**Task brief:** With the pictures left out, transcribe exactly the lines from the one with "How do I perform: Switch" through the end of the data.

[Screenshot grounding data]

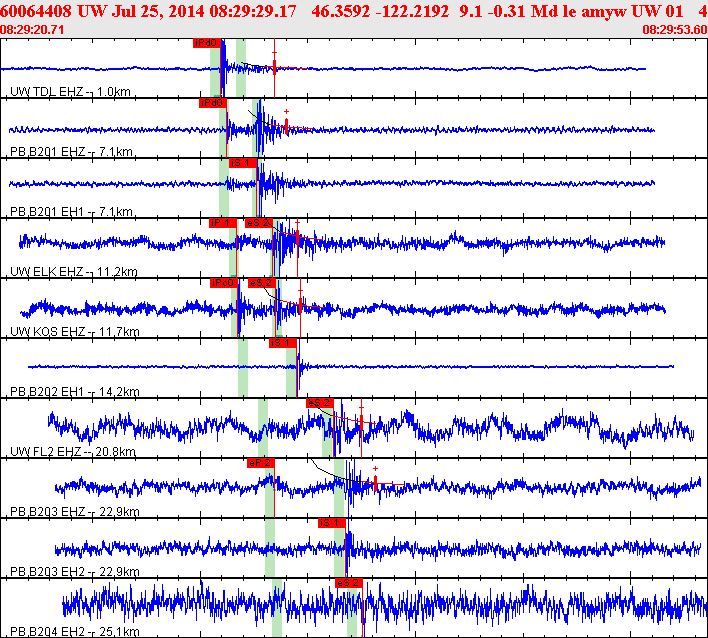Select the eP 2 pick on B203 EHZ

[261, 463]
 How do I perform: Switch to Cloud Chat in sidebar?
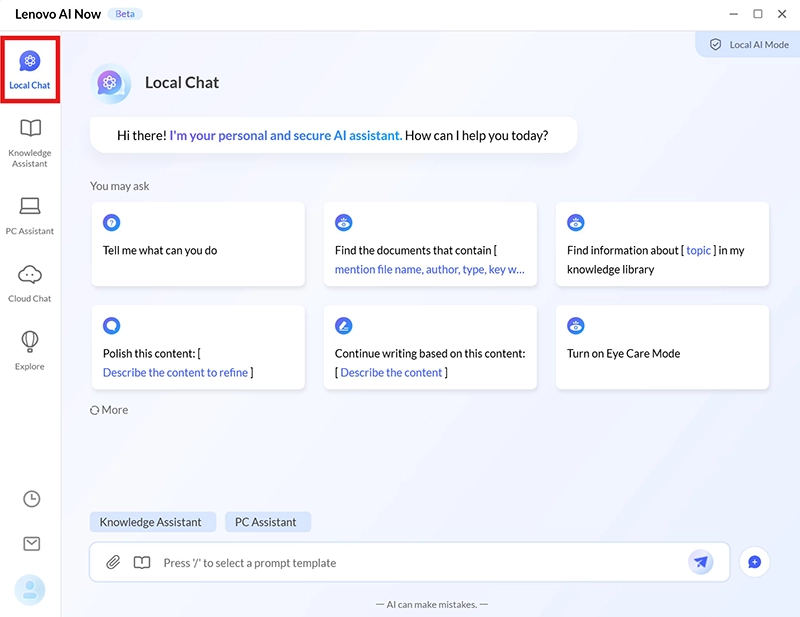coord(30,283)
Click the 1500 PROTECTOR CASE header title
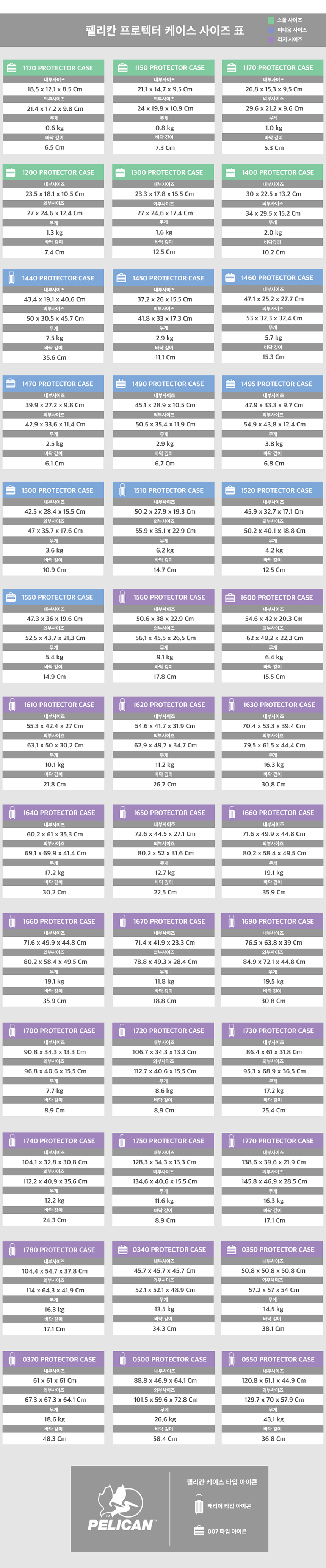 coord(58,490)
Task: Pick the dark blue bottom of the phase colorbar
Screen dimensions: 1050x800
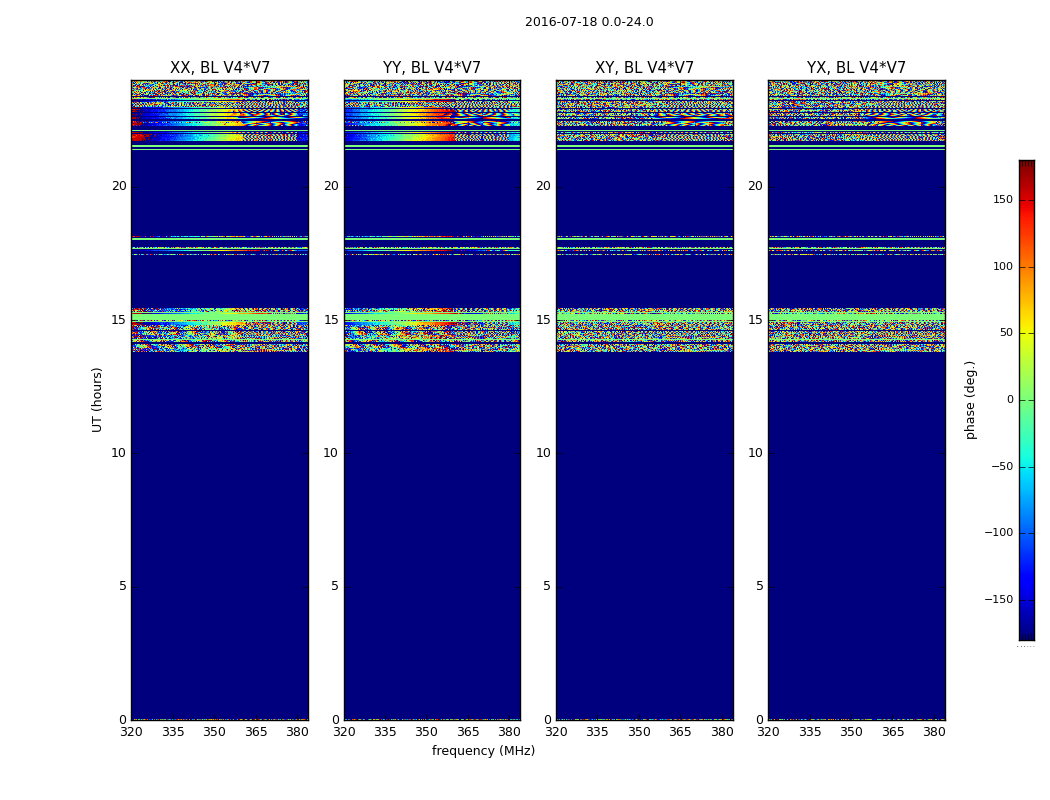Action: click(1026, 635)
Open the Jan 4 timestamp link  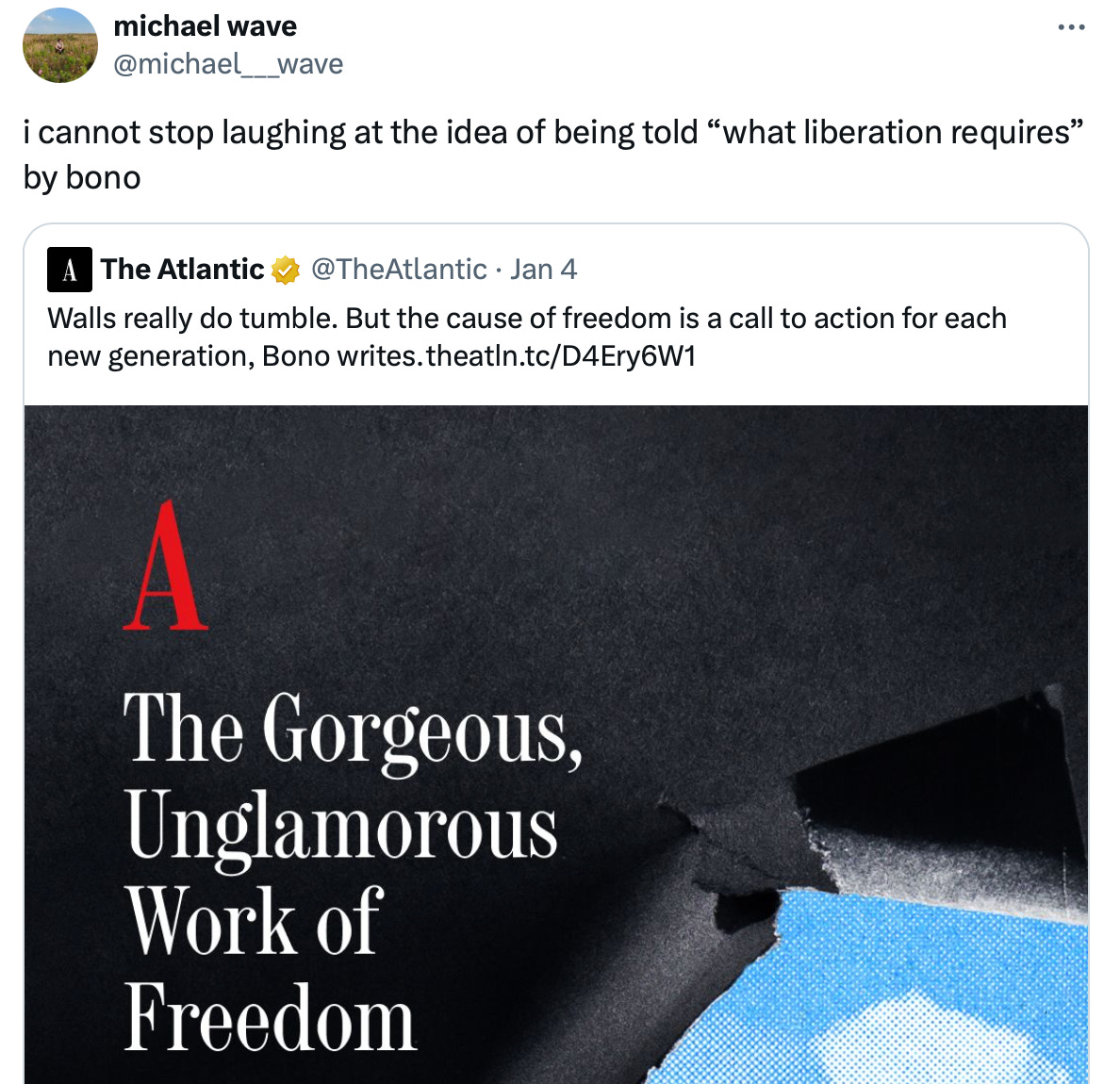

**Output below:**
 How do I perform: Switch to Cloud Chat in sidebar?
coord(30,283)
Click the 1500 PROTECTOR CASE header title
 coord(58,490)
Task: Pick the dark blue bottom of the phase colorbar
Screen dimensions: 1050x800
Action: click(1026, 635)
Open the Jan 4 timestamp link  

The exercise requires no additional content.